BEGIN
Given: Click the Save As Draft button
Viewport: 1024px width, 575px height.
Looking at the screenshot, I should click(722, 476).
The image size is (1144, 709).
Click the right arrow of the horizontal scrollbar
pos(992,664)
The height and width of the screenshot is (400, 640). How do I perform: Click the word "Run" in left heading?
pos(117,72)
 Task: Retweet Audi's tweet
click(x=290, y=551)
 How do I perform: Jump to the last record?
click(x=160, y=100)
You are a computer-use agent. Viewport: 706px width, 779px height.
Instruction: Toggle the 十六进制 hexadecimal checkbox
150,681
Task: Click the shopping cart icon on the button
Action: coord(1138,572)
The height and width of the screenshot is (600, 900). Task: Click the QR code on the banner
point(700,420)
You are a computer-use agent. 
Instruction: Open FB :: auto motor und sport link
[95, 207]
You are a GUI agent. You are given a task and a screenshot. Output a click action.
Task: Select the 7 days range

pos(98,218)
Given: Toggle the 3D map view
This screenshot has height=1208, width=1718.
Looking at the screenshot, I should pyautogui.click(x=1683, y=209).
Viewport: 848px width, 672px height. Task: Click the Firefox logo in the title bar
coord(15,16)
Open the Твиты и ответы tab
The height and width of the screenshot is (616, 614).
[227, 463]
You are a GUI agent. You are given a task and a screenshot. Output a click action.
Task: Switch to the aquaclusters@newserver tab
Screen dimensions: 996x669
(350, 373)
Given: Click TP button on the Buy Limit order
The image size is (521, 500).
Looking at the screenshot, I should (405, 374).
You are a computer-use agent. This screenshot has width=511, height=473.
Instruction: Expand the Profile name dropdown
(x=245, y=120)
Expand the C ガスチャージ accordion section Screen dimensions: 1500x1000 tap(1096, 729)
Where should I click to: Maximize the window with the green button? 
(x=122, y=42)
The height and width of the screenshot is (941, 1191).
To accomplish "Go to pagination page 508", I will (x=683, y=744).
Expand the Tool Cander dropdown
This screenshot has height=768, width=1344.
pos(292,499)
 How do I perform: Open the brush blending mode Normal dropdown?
END
■ What this task involves
For each line above that includes the word "computer", make a copy of that line.

■ Solution to the exercise
You are a computer-use agent. Viewport: 706px width, 779px height.
You are a computer-use agent. 
You are a computer-use agent. This screenshot has width=511, height=473.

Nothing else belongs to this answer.